- **Record extracts**

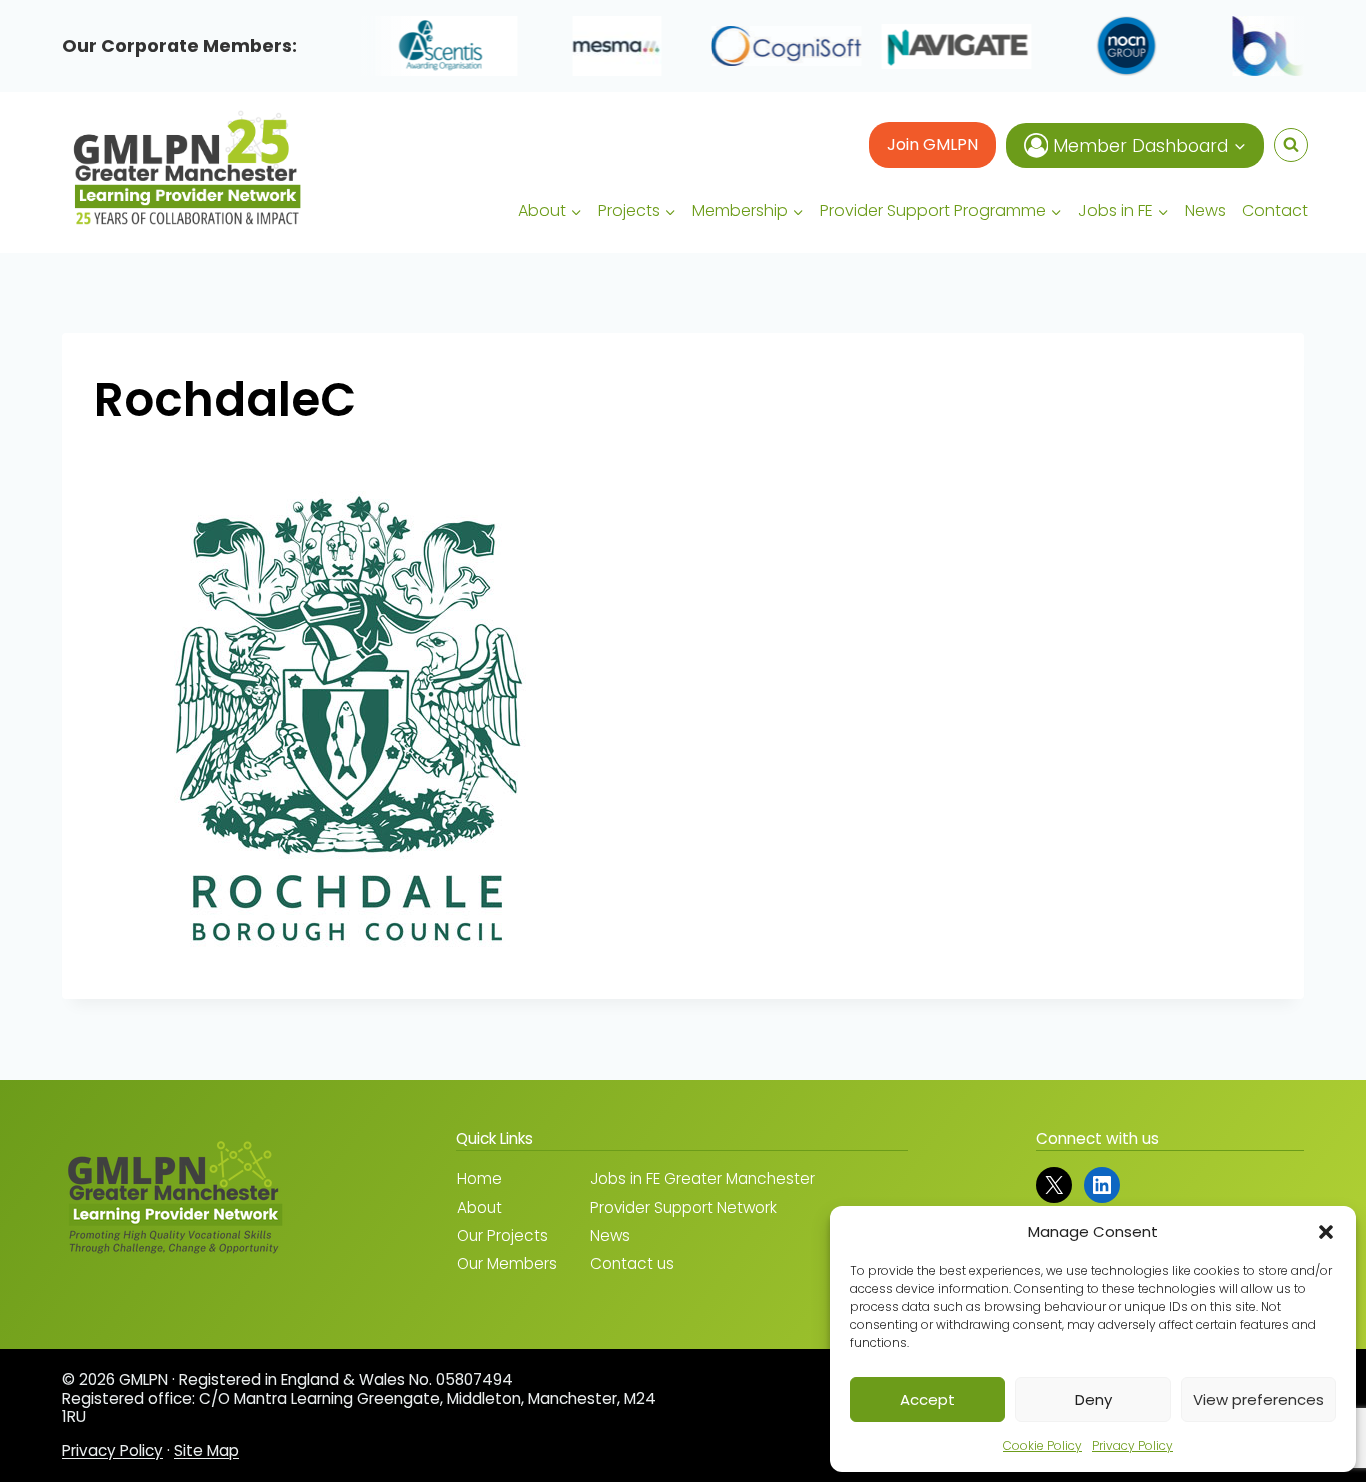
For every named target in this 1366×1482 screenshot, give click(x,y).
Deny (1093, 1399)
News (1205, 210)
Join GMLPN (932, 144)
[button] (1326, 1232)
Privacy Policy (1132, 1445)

- **Task directions**
A word-for-word copy of the listing is the goal; keep every picture out of it.

- **Answer to this task**
For every named target in this 1366×1482 screenshot, give click(x,y).
Deny (1093, 1399)
News (1205, 210)
Join GMLPN (932, 144)
[button] (1326, 1232)
Privacy Policy (1132, 1445)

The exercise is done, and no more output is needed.